Humanity’s cave paintings were fluid and natural in form. But as settled communities developed, artists used simplified and abstracted human and animal forms in bands, or multiple ground lines read from bottom up to tell their story. The lowest band was the underworld, and the top band the heavens. Classical Roman frescoes returned to observations of nature with mythological overtones but maintained multiple ground lines to position humans and animals within the painting. During the Middle Ages, landscapes became mere stage sets for biblical stories. And even as the Renaissance flourished, powerful art academies in Italy and France discouraged landscapes that lacked biblical or mythological themes.

Artists in the Netherlands ignored the dictates of academies and focused instead on the natural world and its occupants. Pieter Brueghel the Elder’s (1525-1569) landscapes, depicting the life of common people, revolutionized western painting. Through the power of his vision, Brueghel magically transports the observer back in time into a world that remains eternally alive (photo).

Many of the standards for landscape paintings that endure today are the result of Brueghel’s understandings. Landscapes are entered from the lower quadrant. Perspective creates the illusion of three dimensions as planes and lines converge in the distance. Closer objects overlap distant objects. Distant objects diminish in scale and are lighter and less defined. Warmer colors move forward, cooler colors away from the viewer.

In 1800, artist Pierre-Henri de Valenciennes wrote in his Elements de Perspective Pratique, “landscapes should be based on studies of the natural world.” Following Valenciennes, Nicolas Poussin’s studies of nature coupled with the expressive works of Gustave Courbet (1819-1877) opened the way to even more radical, tactile works by Charles Daubigny. By the late 19th century, Impressionists Monet and Renoir and post-impressionists Cezanne and Van Gogh, following the lead of Courbet and Daubigny, used visible brush strokes, vivid hues, simplified forms and keen observation to create landscapes that exploded with light, permanently changing human perception of nature.

REQUIRED ACTIONS.
1. Say whether each statement agrees with the passage on the history of landscape painting, answering yes or no and quoting the words from the passage that decide it. (a) In the banded art of settled communities, the top band stood for the heavens. (b) Classical Roman frescoes abandoned multiple ground lines. (c) In landscapes, cooler colors appear to move toward the viewer.
2. Render this sentence from the passage on landscape painting in Spanish: "Artists in the Netherlands ignored the dictates of academies and focused instead on the natural world and its occupants."
3. Write the next few sentences of the passage on the history of landscape painting, picking up after its final sentence.
The lines after this passage are separate material and have no connection to it.

DATASET EXCERPT.
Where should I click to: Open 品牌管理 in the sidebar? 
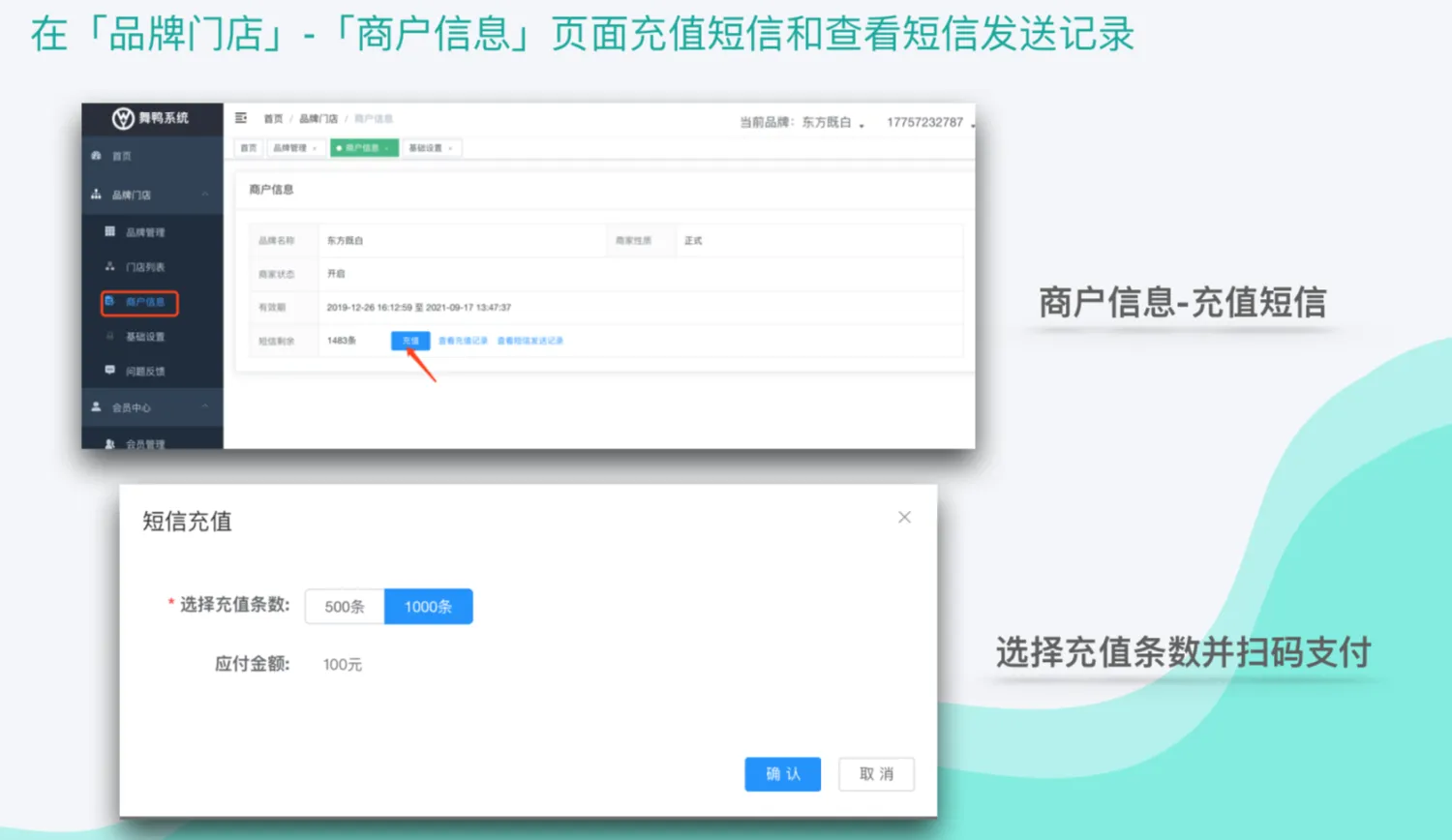pyautogui.click(x=144, y=232)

ANSWERS TO THE EXERCISE.
1.
(a) Yes: "The lowest band was the underworld, and the top band the heavens."
(b) No: "maintained multiple ground lines to position humans and animals within the painting"
(c) No: "Warmer colors move forward, cooler colors away from the viewer."

2. Los artistas de los Países Bajos ignoraron los dictados de las academias y se centraron, en cambio, en el mundo natural y sus habitantes.

3.
Cezanne (1839-1906) disassembled the natural landscape and reassembled it using geometric planes and prisms along with sensitive, exploratory brush strokes that impart a solid feel to the land. The result was the depiction of a natural world unique in human history.

By the end of the 19th century, Matisse dominated the poetic landscape using juxtaposed planes of color and pattern, while Wassily Kandinsky (1866-1944) continued the revolution begun by the Impressionists by reordering color, space and form to evoke the land rather than render it. His use of multiple perspectives, anticipating Picasso, enabled the artist to observe the land from simultaneous vantage points. Kandinsky wrote, ”music is the only pure art form,” divining the move toward abstract expressionism that swept through the 20th century. Following Kandinsky, Graham Sutherland ’s Black Landscapes, reminiscent of the Apocalyptic works of John Martin (1789-1854), helped set a darker tone for the last half of the 20th century. (photo at top).

www.wassilykandinsky.net

Good landscapes continue to reflect humanity’s spiritual and emotional connection with the land while confirming that the fine arts uniquely lead humanity towards a richer perception of the earth we occupy.